Task –
In the entries below, find the string "sidebar" and return each line holding it.

Stored data

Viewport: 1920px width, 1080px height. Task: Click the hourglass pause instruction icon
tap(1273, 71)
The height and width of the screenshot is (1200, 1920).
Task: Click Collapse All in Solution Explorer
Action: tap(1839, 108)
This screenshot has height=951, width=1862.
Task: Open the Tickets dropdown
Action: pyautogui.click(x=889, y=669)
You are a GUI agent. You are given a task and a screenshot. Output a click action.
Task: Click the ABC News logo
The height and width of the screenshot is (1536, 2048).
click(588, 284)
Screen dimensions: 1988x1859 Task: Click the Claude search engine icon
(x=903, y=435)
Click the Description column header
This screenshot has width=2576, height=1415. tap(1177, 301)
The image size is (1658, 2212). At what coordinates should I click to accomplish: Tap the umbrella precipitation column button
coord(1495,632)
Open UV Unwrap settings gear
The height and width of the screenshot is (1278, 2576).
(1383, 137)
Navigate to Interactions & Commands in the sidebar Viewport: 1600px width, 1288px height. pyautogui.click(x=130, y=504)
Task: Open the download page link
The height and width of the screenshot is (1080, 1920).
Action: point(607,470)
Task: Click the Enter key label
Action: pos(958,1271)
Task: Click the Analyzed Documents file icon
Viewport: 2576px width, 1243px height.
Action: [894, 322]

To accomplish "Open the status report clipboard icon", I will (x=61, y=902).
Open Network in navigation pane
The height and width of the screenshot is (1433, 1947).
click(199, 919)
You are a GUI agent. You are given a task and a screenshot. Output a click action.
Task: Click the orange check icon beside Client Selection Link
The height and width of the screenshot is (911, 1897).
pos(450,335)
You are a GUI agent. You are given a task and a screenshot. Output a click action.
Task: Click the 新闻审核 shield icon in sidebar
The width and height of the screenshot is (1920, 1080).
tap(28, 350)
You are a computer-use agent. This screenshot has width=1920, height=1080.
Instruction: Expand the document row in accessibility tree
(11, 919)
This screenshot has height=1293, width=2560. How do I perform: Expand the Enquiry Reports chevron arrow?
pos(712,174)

Written solution –
Navigate to Interactions & Commands in the sidebar Viewport: 1600px width, 1288px height. pyautogui.click(x=130, y=504)
Task: Click the 新闻审核 shield icon in sidebar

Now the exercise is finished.